The title of my talk tomorrow will be acquired resistance to anti-EGFR therapy in colorectal cancer and how we’re going to manage that. In my short presentation I will briefly touch upon the main mechanisms of acquired drug resistance to anti-EGFR therapy in colorectal cancer patients then I will briefly discuss how tumour heterogeneity impacts the answer to secondary resistance. I’m going to just give a brief overview on how we can actually act upon some of the molecular mechanisms of drug resistance in colorectal cancer. For example, when EGFR secondary mutations occur in these patients we can actually act by re-challenging patients with newer antibodies that target these acquired resistance mutations. Or, for instance, we can apply different regimens, including drug holiday and discontinuations, to allow counter-selection of drug resistant tumour sub-clones and therefore re-challenge patients with the same therapy.
How is this applicable and does it have any clinical implications?

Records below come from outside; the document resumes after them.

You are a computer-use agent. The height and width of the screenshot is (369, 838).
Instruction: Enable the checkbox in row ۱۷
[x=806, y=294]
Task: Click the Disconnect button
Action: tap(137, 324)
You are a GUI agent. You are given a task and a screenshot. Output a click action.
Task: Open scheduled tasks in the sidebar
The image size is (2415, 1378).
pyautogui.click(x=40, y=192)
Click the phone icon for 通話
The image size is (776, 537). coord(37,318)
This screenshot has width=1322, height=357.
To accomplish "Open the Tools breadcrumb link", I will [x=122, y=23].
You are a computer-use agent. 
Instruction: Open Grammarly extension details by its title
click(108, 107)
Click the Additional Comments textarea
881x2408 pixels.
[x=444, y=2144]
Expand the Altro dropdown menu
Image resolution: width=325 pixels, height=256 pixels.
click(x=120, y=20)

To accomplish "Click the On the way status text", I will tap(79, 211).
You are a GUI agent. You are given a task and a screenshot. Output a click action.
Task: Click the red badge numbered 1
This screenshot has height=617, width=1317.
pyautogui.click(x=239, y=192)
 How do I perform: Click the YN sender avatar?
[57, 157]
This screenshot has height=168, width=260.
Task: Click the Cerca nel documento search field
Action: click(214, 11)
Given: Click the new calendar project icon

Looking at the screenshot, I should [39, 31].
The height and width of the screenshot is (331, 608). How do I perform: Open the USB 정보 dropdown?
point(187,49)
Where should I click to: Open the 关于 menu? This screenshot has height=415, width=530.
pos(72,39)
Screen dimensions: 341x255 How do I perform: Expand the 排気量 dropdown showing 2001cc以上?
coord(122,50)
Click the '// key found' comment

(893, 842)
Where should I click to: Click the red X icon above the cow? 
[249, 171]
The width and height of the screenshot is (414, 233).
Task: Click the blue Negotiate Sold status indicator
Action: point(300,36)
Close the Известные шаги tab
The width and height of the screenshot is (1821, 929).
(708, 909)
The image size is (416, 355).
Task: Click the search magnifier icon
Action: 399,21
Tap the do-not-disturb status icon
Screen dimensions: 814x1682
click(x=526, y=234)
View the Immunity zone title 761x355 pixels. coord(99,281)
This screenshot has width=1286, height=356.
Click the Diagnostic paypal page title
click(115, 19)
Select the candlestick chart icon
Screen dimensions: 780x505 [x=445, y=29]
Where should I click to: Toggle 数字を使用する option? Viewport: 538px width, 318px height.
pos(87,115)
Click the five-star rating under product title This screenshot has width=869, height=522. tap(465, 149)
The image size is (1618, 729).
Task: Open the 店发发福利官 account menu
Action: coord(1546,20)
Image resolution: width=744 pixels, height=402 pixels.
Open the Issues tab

At the moment there’s a lot of debate in the community whether patients who benefit from a first line therapy containing anti-EGFR antibodies should be re-challenged with the same type of treatment in later lines of therapy, for example in third line. There have been no formal studies so far assessing this specific question and what I will present tomorrow is the preliminary data of a clinical trial that we have been conducting in this particular setting.